Stored data entries

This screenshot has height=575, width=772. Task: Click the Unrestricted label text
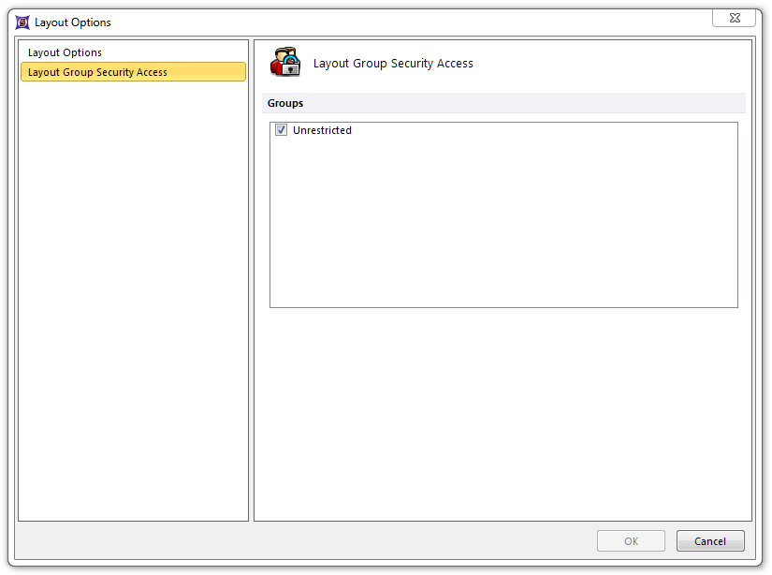click(x=322, y=130)
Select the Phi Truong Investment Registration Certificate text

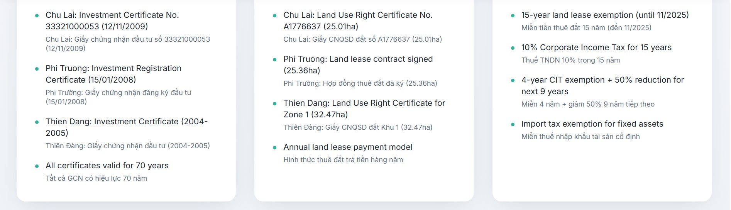point(113,74)
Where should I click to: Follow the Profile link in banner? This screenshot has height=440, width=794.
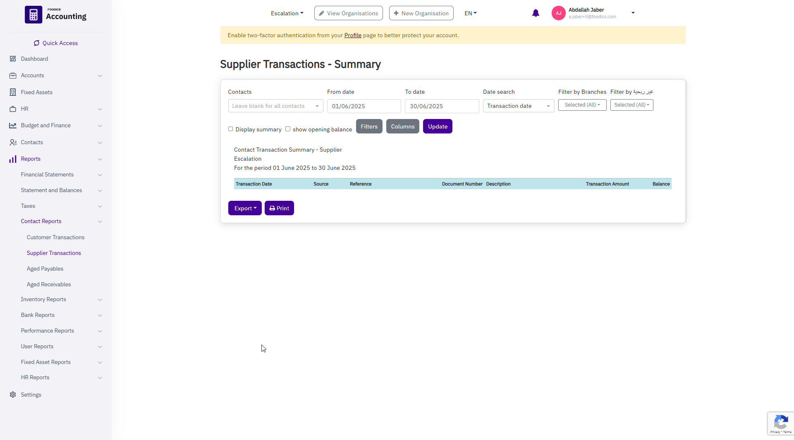click(x=353, y=35)
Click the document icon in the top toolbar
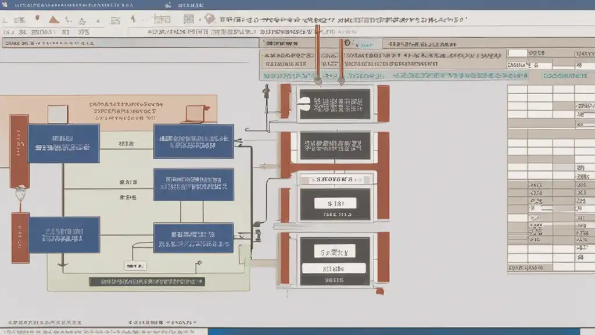Screen dimensions: 595x335 [x=188, y=19]
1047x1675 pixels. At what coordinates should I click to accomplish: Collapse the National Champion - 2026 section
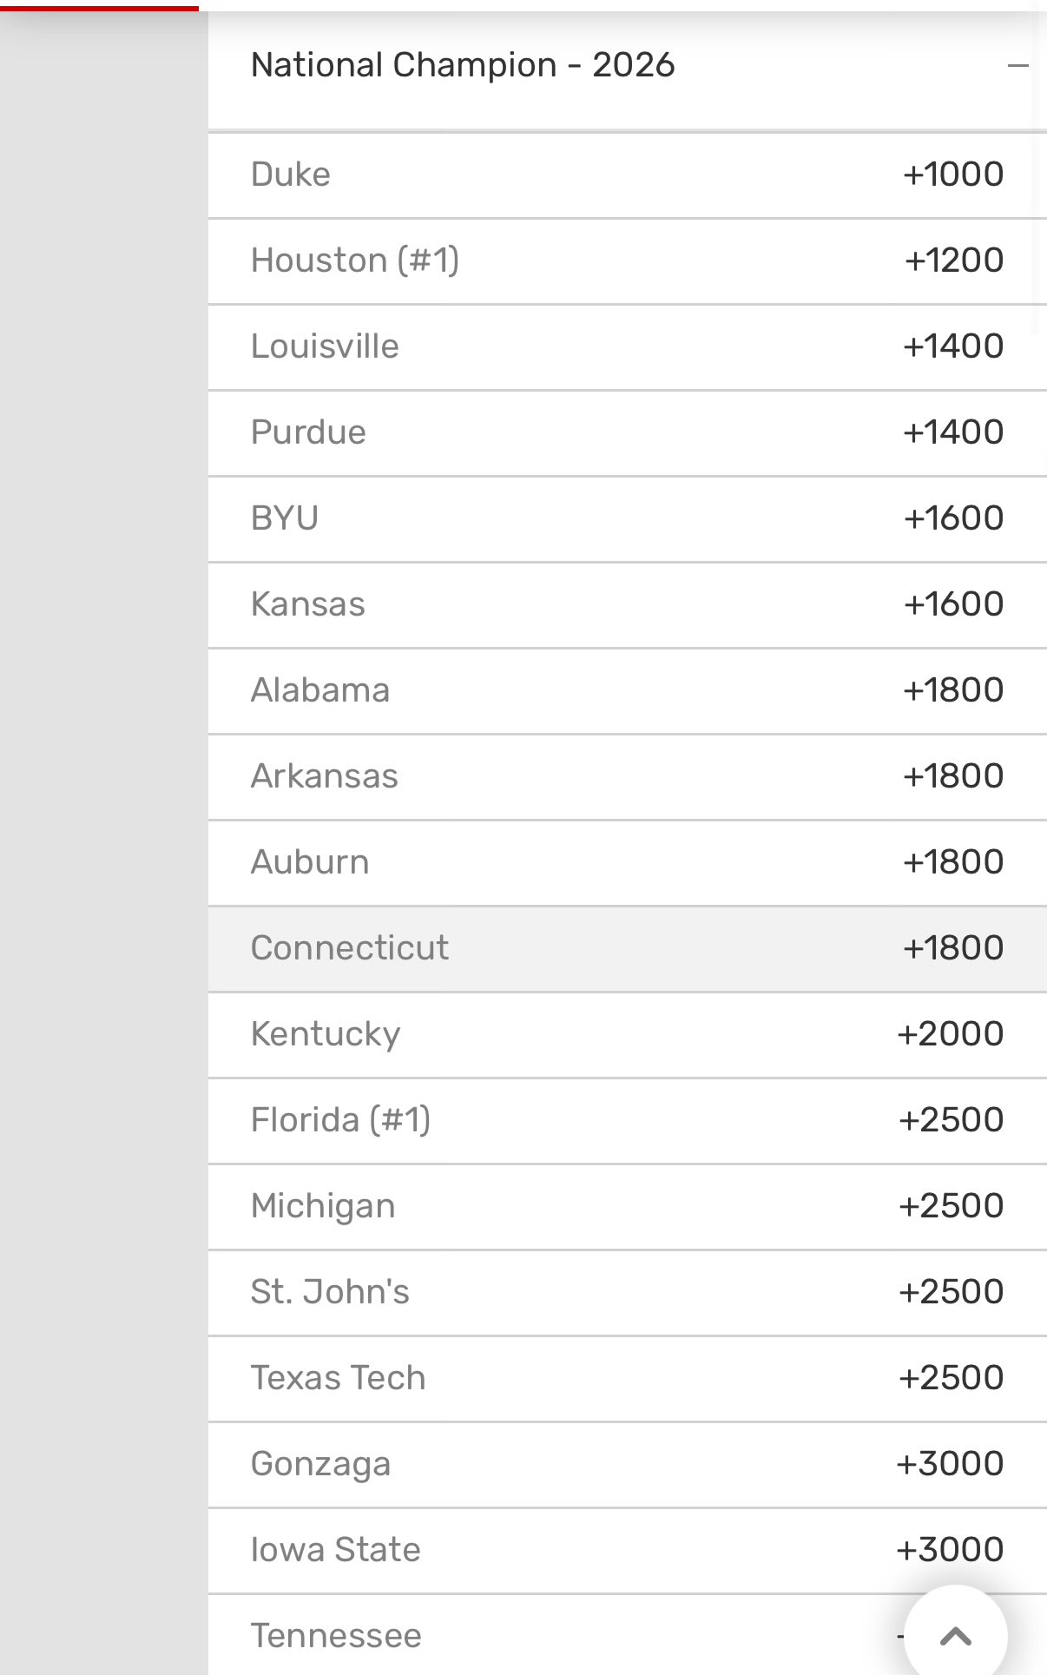[x=1017, y=65]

# [TASK INSTRUCTIONS]
A faithful copy is needed of the lines from the one containing "Click the document icon in the top toolbar" through the last line of the data above, with pictures left out.

# [SOLUTION TO THIS TASK]
Click the document icon in the top toolbar
Screen dimensions: 595x335 [x=188, y=19]
1047x1675 pixels. At what coordinates should I click to accomplish: Collapse the National Champion - 2026 section
[x=1017, y=65]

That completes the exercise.